The count of lines with the string "will" in the material is all that should be returned.

++++++++

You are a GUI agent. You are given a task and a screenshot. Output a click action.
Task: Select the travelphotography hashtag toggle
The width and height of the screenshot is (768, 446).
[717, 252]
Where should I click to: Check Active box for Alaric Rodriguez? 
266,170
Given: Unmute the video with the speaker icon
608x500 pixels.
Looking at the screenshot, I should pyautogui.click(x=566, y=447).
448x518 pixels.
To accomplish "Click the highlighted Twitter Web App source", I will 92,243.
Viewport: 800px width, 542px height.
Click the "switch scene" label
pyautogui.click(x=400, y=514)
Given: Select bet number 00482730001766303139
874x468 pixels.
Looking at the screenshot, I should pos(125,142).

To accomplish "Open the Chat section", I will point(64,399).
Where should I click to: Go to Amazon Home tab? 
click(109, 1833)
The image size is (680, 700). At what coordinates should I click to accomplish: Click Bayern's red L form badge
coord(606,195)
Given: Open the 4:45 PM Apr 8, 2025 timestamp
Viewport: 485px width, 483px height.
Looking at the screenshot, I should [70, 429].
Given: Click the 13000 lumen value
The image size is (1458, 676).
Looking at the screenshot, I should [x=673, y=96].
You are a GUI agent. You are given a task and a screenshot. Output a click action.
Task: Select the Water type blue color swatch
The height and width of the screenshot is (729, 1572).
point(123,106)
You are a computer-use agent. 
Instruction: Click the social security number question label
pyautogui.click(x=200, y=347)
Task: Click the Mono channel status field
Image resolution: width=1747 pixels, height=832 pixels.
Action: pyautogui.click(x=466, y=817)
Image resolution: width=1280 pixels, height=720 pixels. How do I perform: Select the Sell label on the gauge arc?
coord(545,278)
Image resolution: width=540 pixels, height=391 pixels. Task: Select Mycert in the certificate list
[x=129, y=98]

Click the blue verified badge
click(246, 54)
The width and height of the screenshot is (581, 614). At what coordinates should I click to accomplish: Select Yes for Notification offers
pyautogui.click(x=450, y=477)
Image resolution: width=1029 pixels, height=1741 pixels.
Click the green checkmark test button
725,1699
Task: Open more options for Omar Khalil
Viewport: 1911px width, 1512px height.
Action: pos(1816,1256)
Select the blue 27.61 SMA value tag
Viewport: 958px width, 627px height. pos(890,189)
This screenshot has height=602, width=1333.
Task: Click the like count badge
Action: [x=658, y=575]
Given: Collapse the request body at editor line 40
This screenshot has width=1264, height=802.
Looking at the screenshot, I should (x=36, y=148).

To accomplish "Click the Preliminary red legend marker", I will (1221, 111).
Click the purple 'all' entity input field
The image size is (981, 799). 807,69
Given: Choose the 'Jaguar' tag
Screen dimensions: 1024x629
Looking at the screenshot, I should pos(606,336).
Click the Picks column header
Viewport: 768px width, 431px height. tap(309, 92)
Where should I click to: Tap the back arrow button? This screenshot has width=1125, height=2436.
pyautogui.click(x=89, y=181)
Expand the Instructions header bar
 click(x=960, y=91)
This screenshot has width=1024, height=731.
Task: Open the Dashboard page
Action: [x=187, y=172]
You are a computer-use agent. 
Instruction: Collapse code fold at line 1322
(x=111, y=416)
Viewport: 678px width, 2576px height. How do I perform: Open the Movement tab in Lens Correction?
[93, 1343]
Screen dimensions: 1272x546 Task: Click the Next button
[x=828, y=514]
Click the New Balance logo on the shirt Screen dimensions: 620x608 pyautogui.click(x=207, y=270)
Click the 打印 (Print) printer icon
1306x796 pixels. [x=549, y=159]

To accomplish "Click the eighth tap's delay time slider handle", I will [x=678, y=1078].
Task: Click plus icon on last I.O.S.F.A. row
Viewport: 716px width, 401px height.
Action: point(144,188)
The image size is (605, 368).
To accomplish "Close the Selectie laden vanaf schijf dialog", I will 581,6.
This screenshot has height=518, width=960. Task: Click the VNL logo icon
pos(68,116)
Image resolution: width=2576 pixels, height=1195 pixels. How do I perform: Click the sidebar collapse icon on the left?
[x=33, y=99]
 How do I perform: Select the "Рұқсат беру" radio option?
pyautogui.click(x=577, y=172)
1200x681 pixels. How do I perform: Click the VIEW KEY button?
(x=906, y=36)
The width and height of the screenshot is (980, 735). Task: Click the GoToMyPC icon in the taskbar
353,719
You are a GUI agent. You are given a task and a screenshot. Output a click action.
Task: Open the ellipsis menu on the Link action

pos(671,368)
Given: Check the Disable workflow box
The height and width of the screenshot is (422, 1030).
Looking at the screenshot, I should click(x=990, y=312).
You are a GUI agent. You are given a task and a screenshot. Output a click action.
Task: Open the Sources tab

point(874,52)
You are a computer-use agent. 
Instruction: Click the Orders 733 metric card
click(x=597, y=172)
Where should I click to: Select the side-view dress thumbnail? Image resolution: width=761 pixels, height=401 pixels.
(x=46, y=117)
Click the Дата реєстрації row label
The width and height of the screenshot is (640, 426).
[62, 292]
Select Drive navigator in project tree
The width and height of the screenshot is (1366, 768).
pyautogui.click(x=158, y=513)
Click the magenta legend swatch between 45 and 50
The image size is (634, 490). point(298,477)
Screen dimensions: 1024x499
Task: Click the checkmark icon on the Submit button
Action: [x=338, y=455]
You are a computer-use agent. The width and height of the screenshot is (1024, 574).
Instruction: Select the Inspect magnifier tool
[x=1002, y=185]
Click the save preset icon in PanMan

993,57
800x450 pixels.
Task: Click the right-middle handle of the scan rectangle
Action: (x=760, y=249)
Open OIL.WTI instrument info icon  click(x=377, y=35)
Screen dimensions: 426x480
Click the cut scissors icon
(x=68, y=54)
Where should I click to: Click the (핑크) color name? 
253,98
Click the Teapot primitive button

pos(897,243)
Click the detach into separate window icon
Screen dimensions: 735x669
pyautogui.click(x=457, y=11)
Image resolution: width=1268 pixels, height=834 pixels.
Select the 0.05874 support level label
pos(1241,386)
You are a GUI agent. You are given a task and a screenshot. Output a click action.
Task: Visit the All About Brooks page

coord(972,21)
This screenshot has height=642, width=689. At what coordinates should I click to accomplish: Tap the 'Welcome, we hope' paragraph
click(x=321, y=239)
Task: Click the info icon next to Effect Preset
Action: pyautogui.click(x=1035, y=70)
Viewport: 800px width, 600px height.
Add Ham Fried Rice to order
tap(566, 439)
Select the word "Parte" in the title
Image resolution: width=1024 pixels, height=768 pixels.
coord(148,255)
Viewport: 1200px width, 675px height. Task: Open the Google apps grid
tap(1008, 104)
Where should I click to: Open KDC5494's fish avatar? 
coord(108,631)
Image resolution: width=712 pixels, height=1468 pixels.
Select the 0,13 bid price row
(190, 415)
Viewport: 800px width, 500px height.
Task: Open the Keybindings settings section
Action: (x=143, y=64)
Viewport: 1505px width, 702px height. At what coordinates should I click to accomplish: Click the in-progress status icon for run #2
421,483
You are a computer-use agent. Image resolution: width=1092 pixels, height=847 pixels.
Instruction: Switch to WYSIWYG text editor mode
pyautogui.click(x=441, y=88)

++++++++

__YOUR RESPONSE__
5